We were very close. He lived with us and was our loving caregiver, but his death resolved a lot of problems. It hurts. You miss
not hearing him say "Dad" anymore. With his death, caring for my wife, and holding our lives together, occupied a lot of the time we might have spent grieving. Shortly after, my wife's problems worsened, leading to hospitalization. She slowly deteriorated over a period of months, but as I've posted in other threads, we had a wonderful, loving, long goodbye. She slipped away gently, and never knew she was dieing. We had 56 great years together. I deal with it by crying a lot. There are an awful lot of financial matters that have to be dealt with, and keeping busy helps. I have finally cleared the last of those up today. Eleanor's ashes are on her dresser with a picture of her playing with our first born at two months.
Its tough. Remembering hurts, but you want to hang on to every shred of memory. I am a pretty self contained person. I really prefer dealing with it all by myself. Acceptance is the key. "Everything that has a beginning, has an ending. Make your peace with that, and all will be well".


----------



## merlin (Apr 28, 2015)

Shalimar said:


> Have you ever lost a loved one? How have you dealt with it/how are you dealing with it? What, if anything, do you need from others to help you cope?



I lost my wife to cancer in '96 which broke my heart and at the funeral I became overloaded with emotion, it brought up all my previous losses of parents and others close to me. The final farewell in the hospice is ever with me, and though easier, the memory of it can still easily bring me to tears to this day.

Another painful tragedy was the death by drowning of my granddaughter Lelaina at the age of 5 in 2002, I was living in Wiltshire, about 80 miles away at the time I received the news by a phone call. I rushed to my daughter Caroline's side and stayed with her for several months and subsequently we bought a house together. Caroline went on to have two more children by Lelaina's father, but the relationship broke down and Caroline still lives with me.

The death of a child is something a mother never gets over, and though easier now, Caroline still thinks of Lelaina daily, it did have a positive side, because a local newspaper picked up the story and subsequently raised a lot of money to provide a rescue hovercraft, which has saved several lives since (see links below) this has helped Caroline's grieving process enormously, to see that her daughters death has brought some good into the world.
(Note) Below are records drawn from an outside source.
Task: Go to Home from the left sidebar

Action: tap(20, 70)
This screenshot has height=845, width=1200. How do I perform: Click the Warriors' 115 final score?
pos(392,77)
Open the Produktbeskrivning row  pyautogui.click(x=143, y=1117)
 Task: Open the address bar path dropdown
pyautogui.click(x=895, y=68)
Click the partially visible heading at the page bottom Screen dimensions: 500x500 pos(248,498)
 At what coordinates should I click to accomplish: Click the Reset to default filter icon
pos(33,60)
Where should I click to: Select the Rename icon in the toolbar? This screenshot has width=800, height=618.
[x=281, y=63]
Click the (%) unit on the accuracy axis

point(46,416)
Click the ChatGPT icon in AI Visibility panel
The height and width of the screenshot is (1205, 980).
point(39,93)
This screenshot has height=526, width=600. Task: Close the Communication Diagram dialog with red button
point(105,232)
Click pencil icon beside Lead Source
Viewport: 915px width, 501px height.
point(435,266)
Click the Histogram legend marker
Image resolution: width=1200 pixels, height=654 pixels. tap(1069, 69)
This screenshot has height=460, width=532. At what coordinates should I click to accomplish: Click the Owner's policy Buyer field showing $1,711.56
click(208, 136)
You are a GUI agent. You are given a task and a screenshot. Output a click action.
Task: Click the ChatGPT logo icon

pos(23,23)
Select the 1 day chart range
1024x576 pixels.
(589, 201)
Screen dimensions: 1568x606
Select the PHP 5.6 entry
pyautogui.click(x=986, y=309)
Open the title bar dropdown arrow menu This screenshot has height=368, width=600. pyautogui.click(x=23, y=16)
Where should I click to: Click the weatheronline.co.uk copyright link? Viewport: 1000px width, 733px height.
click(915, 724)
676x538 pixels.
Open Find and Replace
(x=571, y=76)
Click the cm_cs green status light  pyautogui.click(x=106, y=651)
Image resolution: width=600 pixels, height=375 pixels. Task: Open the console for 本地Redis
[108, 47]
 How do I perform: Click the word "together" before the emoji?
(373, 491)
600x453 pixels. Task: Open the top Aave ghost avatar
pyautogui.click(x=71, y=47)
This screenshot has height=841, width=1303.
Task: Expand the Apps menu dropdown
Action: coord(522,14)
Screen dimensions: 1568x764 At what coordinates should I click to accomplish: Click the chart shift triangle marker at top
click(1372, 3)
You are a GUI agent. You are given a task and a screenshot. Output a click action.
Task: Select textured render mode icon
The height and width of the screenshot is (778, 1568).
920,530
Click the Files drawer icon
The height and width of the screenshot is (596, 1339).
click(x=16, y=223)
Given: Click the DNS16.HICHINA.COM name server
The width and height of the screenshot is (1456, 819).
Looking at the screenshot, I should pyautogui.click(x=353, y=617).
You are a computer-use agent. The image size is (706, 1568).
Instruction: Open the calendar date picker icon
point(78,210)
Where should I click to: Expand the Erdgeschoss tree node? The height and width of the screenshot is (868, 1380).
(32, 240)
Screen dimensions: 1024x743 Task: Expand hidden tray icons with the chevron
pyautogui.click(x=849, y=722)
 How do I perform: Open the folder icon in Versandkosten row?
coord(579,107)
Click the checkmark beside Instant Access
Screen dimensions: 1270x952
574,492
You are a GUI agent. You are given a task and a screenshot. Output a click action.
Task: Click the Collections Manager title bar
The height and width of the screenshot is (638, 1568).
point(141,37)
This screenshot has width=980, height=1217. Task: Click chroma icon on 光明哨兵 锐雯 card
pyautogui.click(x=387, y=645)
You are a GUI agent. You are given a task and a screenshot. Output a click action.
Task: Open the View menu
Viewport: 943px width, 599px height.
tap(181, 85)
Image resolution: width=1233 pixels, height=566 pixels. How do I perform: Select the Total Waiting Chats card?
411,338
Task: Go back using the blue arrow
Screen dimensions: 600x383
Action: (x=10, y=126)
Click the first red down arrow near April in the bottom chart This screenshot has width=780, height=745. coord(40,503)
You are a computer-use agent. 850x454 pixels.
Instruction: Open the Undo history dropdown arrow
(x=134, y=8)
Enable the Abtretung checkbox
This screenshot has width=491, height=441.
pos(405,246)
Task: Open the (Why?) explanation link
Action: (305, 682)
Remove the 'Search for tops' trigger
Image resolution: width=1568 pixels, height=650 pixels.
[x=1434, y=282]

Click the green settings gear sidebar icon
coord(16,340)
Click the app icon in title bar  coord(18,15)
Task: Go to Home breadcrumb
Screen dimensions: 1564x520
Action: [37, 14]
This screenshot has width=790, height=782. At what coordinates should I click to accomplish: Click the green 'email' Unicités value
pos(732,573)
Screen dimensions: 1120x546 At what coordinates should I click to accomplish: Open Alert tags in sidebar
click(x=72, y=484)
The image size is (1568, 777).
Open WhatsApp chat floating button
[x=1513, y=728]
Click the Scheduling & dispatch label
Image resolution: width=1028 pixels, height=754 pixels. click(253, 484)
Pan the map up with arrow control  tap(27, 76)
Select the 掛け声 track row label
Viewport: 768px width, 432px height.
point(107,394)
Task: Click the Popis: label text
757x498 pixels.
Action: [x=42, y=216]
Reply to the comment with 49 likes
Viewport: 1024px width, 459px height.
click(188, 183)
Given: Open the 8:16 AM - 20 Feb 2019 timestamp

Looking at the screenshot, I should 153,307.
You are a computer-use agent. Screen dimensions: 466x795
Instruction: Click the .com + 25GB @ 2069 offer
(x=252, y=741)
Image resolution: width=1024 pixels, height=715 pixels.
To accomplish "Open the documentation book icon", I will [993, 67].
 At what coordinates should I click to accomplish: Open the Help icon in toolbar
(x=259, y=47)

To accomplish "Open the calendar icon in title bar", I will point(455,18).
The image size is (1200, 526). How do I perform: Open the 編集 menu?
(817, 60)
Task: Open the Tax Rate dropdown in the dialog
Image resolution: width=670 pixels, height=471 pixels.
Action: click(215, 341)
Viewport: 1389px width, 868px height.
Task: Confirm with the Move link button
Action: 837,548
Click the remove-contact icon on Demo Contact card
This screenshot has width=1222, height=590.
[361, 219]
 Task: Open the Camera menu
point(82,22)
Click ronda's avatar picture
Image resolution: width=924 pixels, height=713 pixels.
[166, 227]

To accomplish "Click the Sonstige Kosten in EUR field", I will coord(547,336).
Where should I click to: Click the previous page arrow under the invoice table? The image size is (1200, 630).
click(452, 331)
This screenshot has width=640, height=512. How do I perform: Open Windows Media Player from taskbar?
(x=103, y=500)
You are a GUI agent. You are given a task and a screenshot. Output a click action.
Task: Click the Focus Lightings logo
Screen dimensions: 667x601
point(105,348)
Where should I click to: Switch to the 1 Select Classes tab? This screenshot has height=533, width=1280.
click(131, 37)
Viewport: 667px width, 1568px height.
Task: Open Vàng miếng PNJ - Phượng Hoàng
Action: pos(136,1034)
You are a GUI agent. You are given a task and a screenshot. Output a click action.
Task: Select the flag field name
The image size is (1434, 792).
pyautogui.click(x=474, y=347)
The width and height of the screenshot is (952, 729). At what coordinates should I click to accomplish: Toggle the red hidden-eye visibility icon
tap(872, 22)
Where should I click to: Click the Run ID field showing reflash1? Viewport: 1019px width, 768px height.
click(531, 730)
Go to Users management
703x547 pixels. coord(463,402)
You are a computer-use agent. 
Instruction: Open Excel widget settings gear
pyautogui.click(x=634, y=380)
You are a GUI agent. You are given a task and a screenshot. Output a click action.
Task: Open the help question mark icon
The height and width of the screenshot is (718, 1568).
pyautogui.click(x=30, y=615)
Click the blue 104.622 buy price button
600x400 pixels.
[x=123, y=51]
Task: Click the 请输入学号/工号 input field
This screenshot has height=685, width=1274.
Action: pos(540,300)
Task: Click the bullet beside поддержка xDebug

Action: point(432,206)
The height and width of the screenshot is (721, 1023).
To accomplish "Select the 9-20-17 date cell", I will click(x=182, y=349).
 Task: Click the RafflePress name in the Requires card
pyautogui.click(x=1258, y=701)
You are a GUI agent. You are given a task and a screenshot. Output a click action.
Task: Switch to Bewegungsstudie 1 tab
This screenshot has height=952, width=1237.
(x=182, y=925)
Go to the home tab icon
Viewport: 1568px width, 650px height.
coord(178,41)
It also brought us as a family much closer together which has continued to this day.


http://is.gd/PWO39u

http://is.gd/yowLU2

http://is.gd/YHKdWw


----------



## Ameriscot (Apr 28, 2015)

How heartbreaking, Merlin!  What a lovely little girl!  Losing a child has got to be the most painful thing in the world.  

Friends of ours lost their daughter to leukemia just after her 9th birthday.  They talk about her all the time and visit her grave often.  It's been nearly 3 years. 

Lost my husband's apparently very healthy niece 8 years ago suddenly at the age of 17.  (brain aneurysm).  That was the saddest funeral I've ever been to.  The church was overflowing and even the priest had to struggle very hard to stay composed.


----------



## Ralphy1 (Apr 28, 2015)

Death at any age can bring grief to loved ones but the death of a child is almost impossible to bear.  Best to all who have suffered from such a tragedy...


----------



## merlin (Apr 28, 2015)

Ameriscot said:


> How heartbreaking, Merlin!  What a lovely little girl!  Losing a child has got to be the most painful thing in the world.
> 
> Friends of ours lost their daughter to leukemia just after her 9th birthday.  They talk about her all the time and visit her grave often.  It's been nearly 3 years.
> 
> Lost my husband's apparently very healthy niece 8 years ago suddenly at the age of 17.  (brain aneurysm).  That was the saddest funeral I've ever been to.  The church was overflowing and even the priest had to struggle very hard to stay composed.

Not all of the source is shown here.